The 'corpus' or 'body' of law is a visual image. This is in some tension with the common notion of jurisprudence as 'black letter' or flatly textual. This magnificent new book interrogates that seeming paradox: how does it challenge our notion of governance to acknowledge that law 'appears' as much as it is 'written'? Our fluidly associational apprehension of what Goodrich aptly dubs law's 'relay of optical forms' is worthy of study in an age when consciousness is ever more captured by the ungoverned chatter of photos, videos, and the hieroglyphs of emojis. Goodrich's brilliant--and brilliantly hilarious--account addresses how the assumed frames of law's landscape are both expanded and ruptured by the sensuousness of unruly scopic power.

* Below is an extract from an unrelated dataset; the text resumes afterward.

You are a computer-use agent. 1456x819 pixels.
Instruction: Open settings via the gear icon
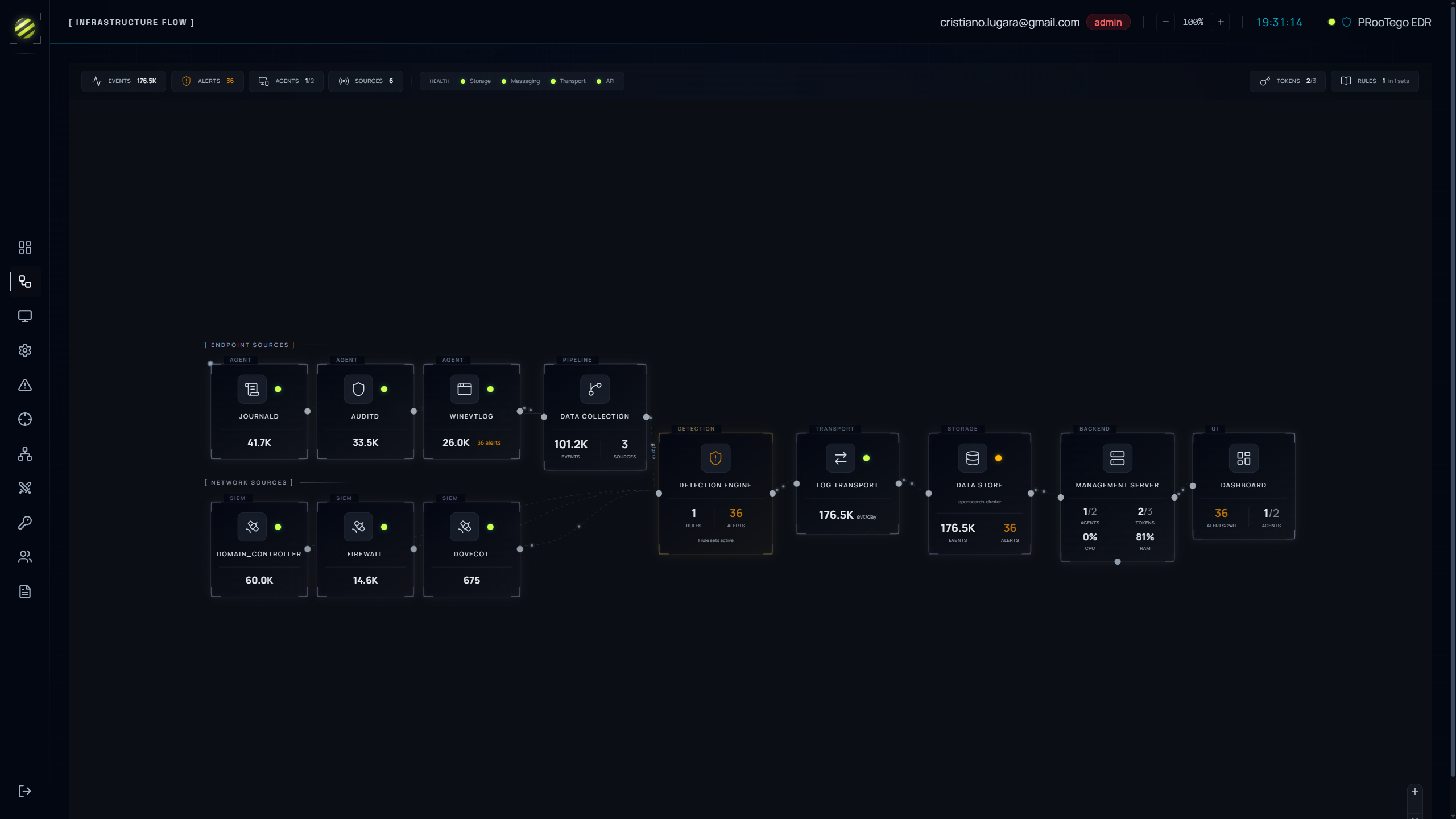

Patricia J. Williams, University Distinguished Professor of Law and Humanities, Northeastern University
Reading Peter Goodrich's Judicial Uses of Images was like being handed a mirror that reflects parts of the law we're trained not to see. As someone who works in the legal profession, I've always approached legal meaning as something constructed through text-statutes, precedents, procedural codes. But this book pulls you into a different orbit, arguing that vision, imagery, and affect have always played a vital role in how law exerts its power. The book is heavy on theory (continental philosophy, psychoanalysis, even theology), but it doesn't feel abstract. It encourages legal professionals to rethink what counts as legal reasoning and to recognise how much of our work depends on what is seen, staged, or implied-not just what is written.